= WHAT IS REQUIRED =
In the records below, the line with "Task: Open view count 1,068 on Tony's tweet" opens the range and the line with "Screen dimensions: 504x306" closes it; print that range exactly and nothing else.

[Start of section]

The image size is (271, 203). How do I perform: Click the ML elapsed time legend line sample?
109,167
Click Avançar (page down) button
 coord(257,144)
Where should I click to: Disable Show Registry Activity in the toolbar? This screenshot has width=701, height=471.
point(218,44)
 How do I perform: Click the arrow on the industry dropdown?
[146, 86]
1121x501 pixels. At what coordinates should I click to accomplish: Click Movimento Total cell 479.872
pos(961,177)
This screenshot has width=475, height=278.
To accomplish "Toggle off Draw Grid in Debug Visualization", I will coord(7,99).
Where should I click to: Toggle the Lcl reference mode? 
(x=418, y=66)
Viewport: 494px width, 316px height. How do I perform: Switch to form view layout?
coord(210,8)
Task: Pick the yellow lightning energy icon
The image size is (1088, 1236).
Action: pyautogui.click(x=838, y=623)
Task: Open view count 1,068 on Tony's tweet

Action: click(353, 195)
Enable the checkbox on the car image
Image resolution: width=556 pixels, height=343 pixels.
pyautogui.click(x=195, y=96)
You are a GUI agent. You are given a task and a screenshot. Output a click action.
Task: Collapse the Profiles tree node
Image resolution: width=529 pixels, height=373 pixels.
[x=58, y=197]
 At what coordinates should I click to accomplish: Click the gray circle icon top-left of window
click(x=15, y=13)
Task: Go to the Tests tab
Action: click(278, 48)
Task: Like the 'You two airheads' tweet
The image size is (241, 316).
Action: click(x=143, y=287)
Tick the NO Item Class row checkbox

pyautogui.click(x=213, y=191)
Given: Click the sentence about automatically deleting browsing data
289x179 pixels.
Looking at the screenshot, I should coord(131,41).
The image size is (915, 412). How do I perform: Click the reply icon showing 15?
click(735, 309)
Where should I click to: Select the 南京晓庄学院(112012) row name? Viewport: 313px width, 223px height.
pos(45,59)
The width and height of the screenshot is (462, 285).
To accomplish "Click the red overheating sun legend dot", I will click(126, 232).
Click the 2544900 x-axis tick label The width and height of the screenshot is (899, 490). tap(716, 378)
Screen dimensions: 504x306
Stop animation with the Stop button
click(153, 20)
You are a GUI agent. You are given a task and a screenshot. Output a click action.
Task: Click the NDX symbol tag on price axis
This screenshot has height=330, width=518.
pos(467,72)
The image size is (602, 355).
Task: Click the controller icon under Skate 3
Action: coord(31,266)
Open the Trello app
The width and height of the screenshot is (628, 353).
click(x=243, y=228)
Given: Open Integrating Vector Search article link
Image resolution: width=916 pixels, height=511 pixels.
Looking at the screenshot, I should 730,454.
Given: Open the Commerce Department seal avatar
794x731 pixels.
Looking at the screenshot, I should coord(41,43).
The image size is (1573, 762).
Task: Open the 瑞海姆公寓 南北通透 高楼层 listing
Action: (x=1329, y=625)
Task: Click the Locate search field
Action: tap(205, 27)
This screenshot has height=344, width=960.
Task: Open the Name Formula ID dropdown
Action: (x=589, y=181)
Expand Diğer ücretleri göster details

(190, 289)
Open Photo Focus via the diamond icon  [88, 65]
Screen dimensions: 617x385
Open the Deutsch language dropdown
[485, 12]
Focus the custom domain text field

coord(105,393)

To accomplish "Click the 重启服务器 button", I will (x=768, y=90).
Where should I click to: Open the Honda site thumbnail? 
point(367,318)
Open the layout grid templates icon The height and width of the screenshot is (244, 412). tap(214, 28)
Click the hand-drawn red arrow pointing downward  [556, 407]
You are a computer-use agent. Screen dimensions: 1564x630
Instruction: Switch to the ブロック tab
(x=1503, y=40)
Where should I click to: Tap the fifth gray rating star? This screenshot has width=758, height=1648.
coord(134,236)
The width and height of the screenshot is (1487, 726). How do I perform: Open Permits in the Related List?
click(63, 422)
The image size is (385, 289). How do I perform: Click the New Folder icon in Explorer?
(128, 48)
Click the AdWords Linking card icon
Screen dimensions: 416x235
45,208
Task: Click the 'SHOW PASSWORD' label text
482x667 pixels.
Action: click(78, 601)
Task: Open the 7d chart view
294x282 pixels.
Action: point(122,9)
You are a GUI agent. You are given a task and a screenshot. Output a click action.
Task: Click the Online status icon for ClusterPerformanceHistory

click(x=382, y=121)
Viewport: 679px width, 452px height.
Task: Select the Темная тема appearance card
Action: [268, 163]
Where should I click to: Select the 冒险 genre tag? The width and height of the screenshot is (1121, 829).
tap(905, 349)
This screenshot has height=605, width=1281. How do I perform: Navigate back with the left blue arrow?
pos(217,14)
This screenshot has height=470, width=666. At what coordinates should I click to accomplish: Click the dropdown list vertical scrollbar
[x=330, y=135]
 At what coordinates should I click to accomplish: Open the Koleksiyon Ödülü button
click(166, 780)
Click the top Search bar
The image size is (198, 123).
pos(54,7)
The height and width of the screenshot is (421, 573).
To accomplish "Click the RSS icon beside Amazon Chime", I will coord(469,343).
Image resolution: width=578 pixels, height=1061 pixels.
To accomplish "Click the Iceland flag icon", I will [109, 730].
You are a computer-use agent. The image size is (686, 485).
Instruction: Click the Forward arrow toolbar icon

[End of section]

= ANSWER FOR THIS EXERCISE =
Task: Open view count 1,068 on Tony's tweet

Action: click(353, 195)
Enable the checkbox on the car image
Image resolution: width=556 pixels, height=343 pixels.
pyautogui.click(x=195, y=96)
You are a GUI agent. You are given a task and a screenshot. Output a click action.
Task: Collapse the Profiles tree node
Image resolution: width=529 pixels, height=373 pixels.
[x=58, y=197]
 At what coordinates should I click to accomplish: Click the gray circle icon top-left of window
click(x=15, y=13)
Task: Go to the Tests tab
Action: click(278, 48)
Task: Like the 'You two airheads' tweet
The image size is (241, 316).
Action: click(x=143, y=287)
Tick the NO Item Class row checkbox

pyautogui.click(x=213, y=191)
Given: Click the sentence about automatically deleting browsing data
289x179 pixels.
Looking at the screenshot, I should coord(131,41).
The image size is (915, 412). How do I perform: Click the reply icon showing 15?
click(735, 309)
Where should I click to: Select the 南京晓庄学院(112012) row name? Viewport: 313px width, 223px height.
pos(45,59)
The width and height of the screenshot is (462, 285).
To accomplish "Click the red overheating sun legend dot", I will click(126, 232).
Click the 2544900 x-axis tick label The width and height of the screenshot is (899, 490). tap(716, 378)
Screen dimensions: 504x306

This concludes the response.